Dopo aver mostrato un cartello contro il conflitto in diretta tv, Marina Ovsyannikova abita ancora a Mosca. Ora rischia fino a 15 anni di carcere a causa della legge voluta da Putin contro chi diffonde "fake news"
È diventata emblema del coraggio dei russi che si oppongono a Putin e alla guerra in Ucraina, ma ora ammette di avere paura Marina Ovsyannikova. "Sono una persona normale, un'abitante di Mosca, ho due figli che tiro su da sola e ho paura più per loro che per me stessa. Potrebbero aggredirli a scuola, o per strada", afferma la giornalista che il 14 marzo ha fatto irruzione nello studio del tg del Canale Uno russo con un cartello di protesta con lo slogan "No War". "La mia vita adesso mi ricorda un thriller, non so cosa succederà domani", racconta.
La reporter, ospite a "Che tempo che fa", rischia ora fino a 15 anni di carcere, per effetto della voluta da Putin contro chi diffonde "informazioni false".
"Mi sento sola, nessuno ha chiamato" "Mi sento sola, perché dopo questo incidente alla televisione nessuno mi ha chiamato, mi ha scritto una sola persona sola e mi ha mandato una parola di sostegno, ma tra persone più vicine a me nessuno mi ha chiamato, ha ricordato Ovsyannikova.
"Russi zombizzati da propaganda" La giornalista ha parlato anche della propaganda nel proprio Paese. "Le informazioni in Russia sono ridotte, i social sono chiusi, i russi non hanno dove trovare le informazioni veritiere di quello che succede in Ucraina, perché hanno a disposizioni solo i canali di Stato". "Gli ucraini vengono dipinti come fascisti e razzisti, l'Ucraina come il Paese che produce armi biologiche contro la Russia e deve scomparire.

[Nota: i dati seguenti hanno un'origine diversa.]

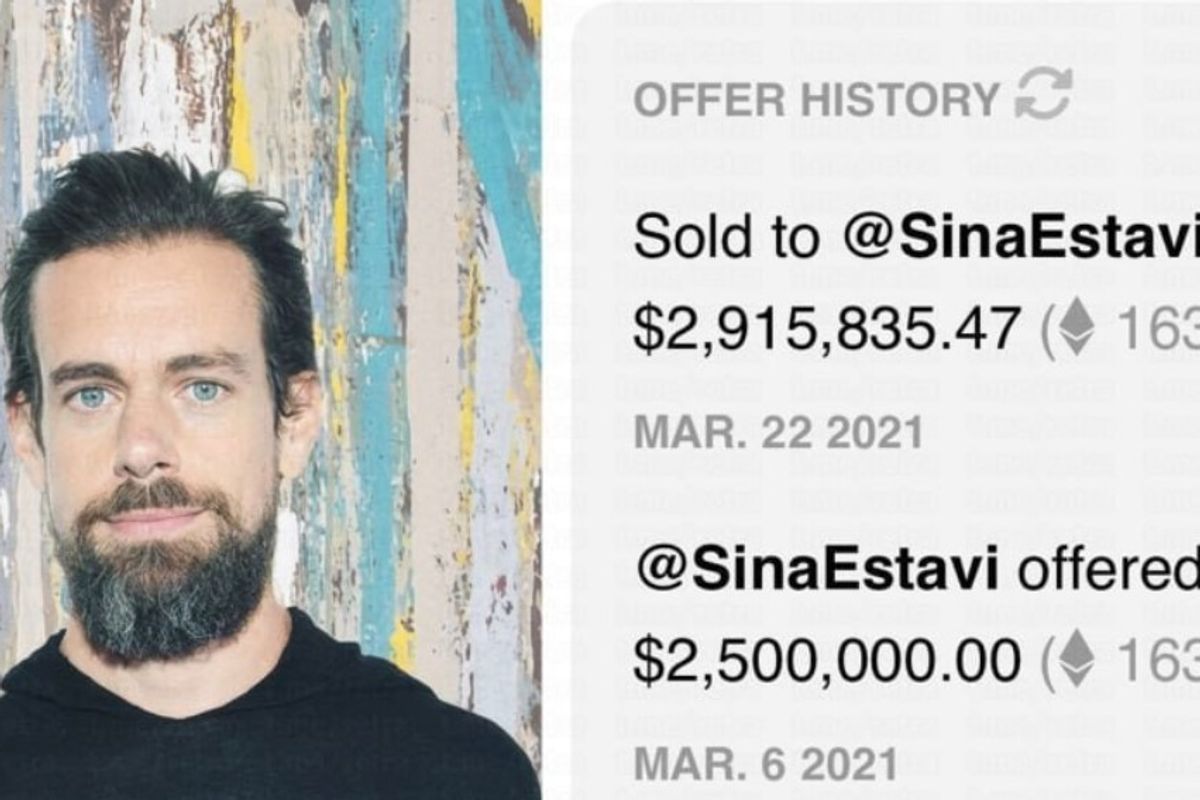Select the $2,915,835.47 sale price
Viewport: 1200px width, 800px height.
[x=827, y=330]
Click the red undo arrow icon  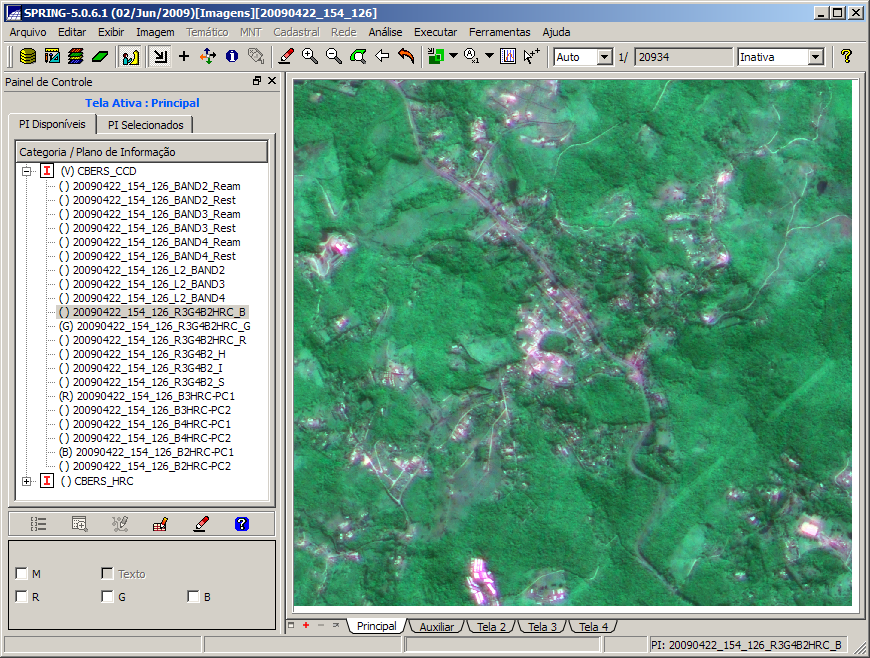click(406, 57)
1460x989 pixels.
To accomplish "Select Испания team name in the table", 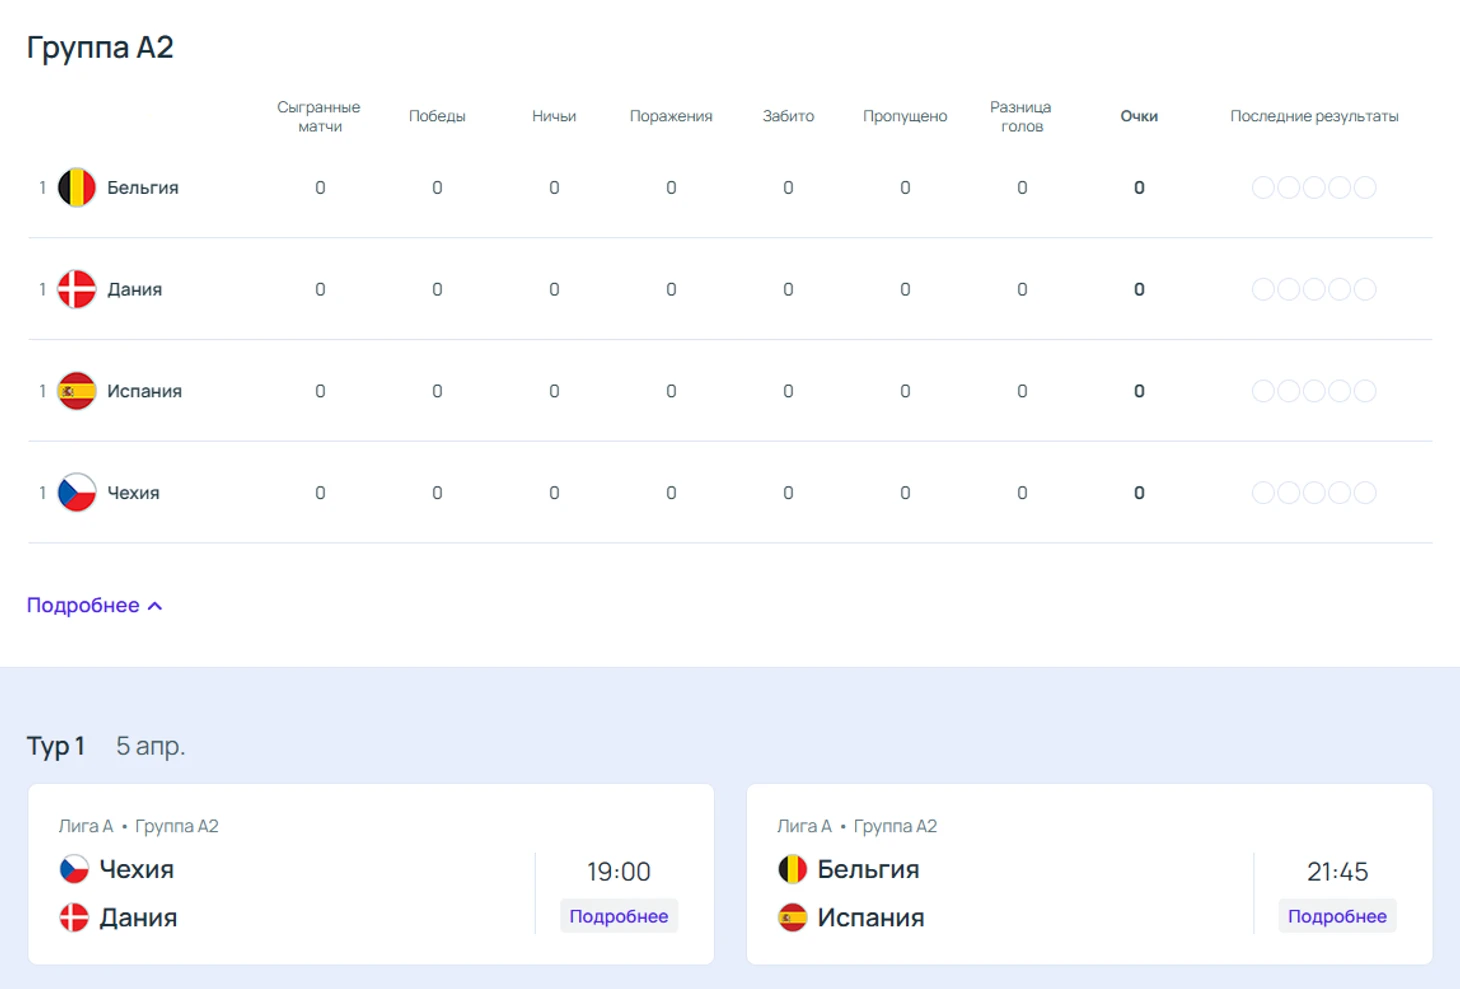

Ogni giorno viene mandato questo in onda, e riempiono la testa delle persone semplici che alla fine vengono zombizzate da questa propaganda e sostengono questi obiettivi".
"Sanzioni colpiscono tutti russi" Capitolo sanzioni. "Le sanzioni colpiscono duramente non solo gli oligarchi, ma tutti i russi, anche la classe media che guarda a Occidente. La russofobia è al massimo. E questo umore potrebbe provocare una reazione opposta. Serve il dialogo, magari attraverso la cultura. Per questo credo sia l'approccio sbagliato censurare le cose appartenenti alla cultura russa".